[Screenshot grounding data]
═══

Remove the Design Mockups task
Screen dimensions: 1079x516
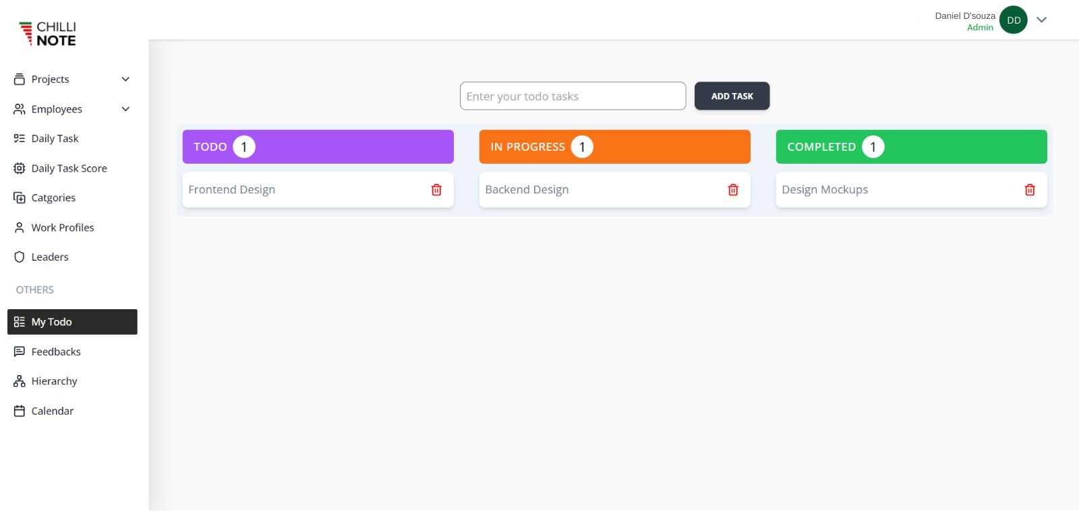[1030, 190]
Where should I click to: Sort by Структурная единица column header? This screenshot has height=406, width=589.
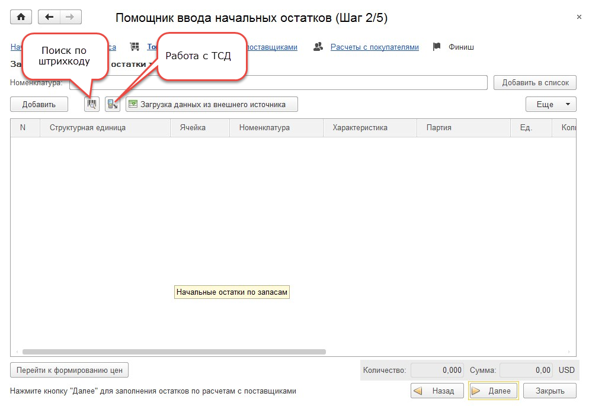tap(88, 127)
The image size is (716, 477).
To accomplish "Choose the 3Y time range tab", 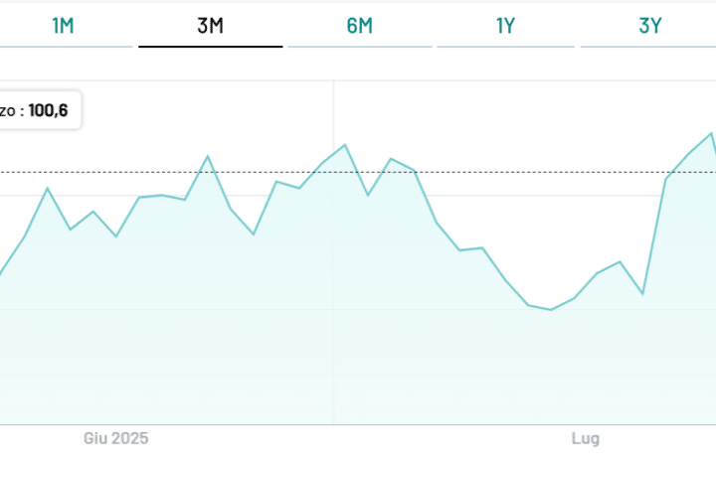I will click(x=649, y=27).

═══

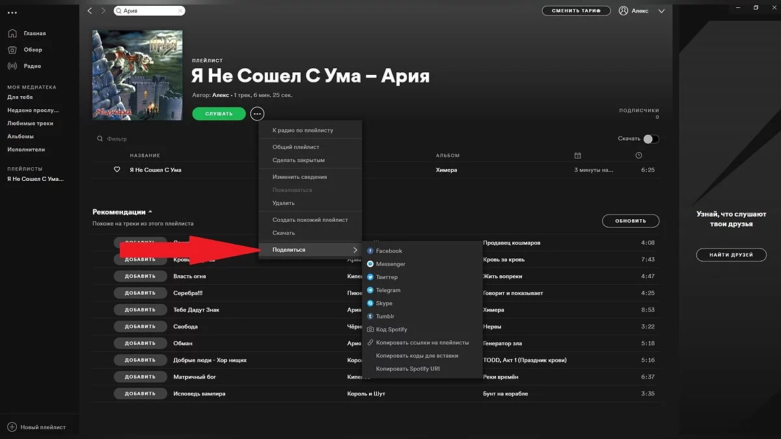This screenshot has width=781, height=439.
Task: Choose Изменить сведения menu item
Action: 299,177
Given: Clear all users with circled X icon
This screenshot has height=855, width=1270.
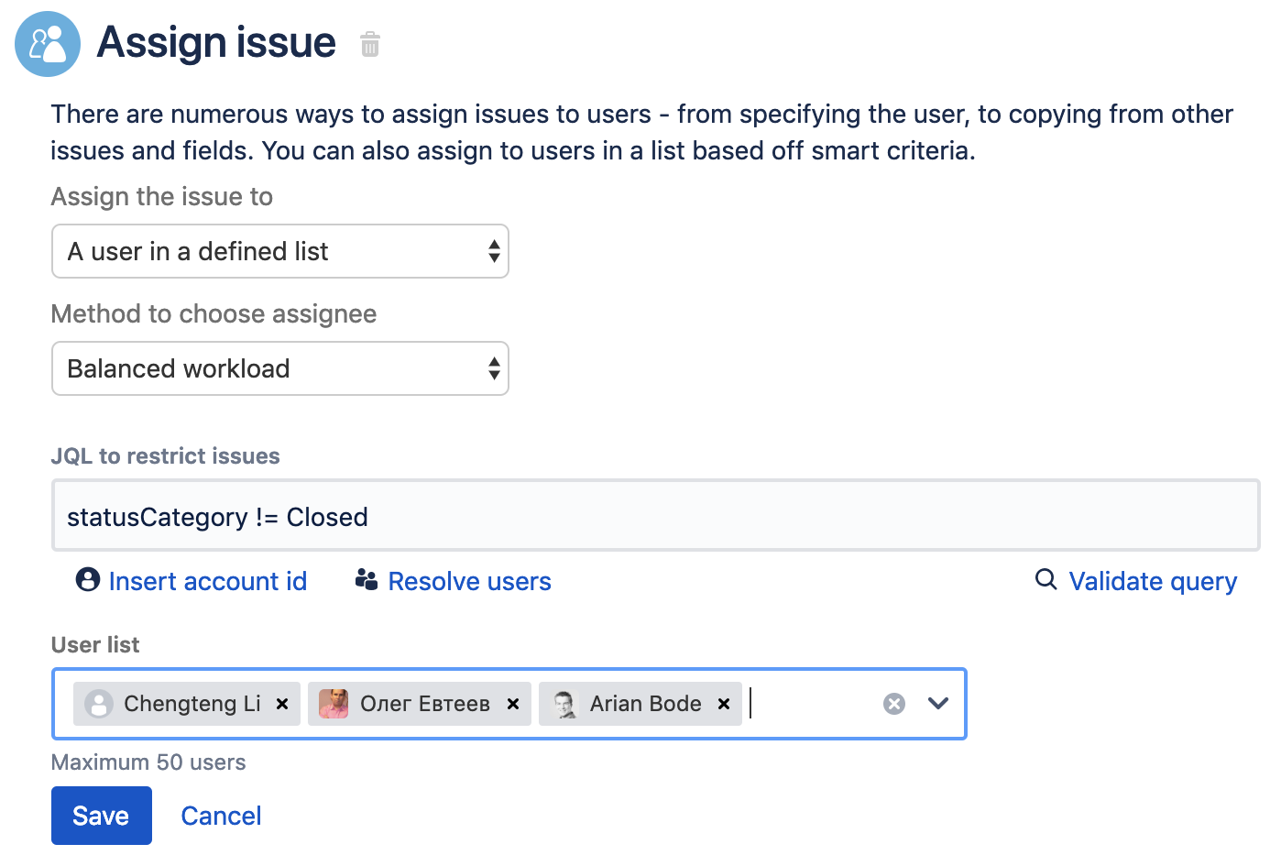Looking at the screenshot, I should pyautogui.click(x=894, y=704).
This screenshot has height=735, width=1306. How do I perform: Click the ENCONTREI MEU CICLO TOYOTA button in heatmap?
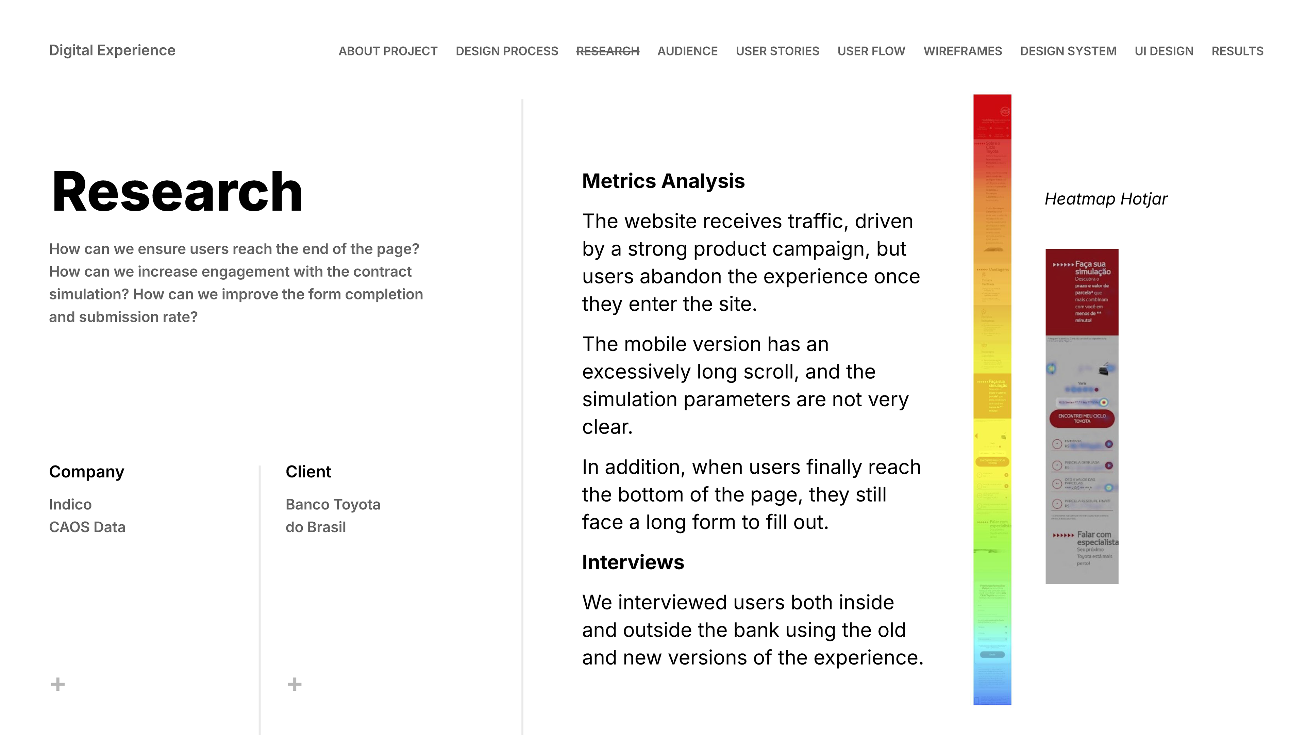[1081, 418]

═══

■ TASK DIRECTIONS ■
Among the entries above, take the lines from the one with "Remove the Design Mockups task" through the one with "The image size is (716, 477)." and retype them exactly, leaving out the pictures.

■ WRITTEN ANSWER ■
Remove the Design Mockups task
Screen dimensions: 1079x516
[1030, 190]
Where should I click to: Sort by Структурная единица column header? This screenshot has height=406, width=589.
tap(88, 127)
The image size is (716, 477).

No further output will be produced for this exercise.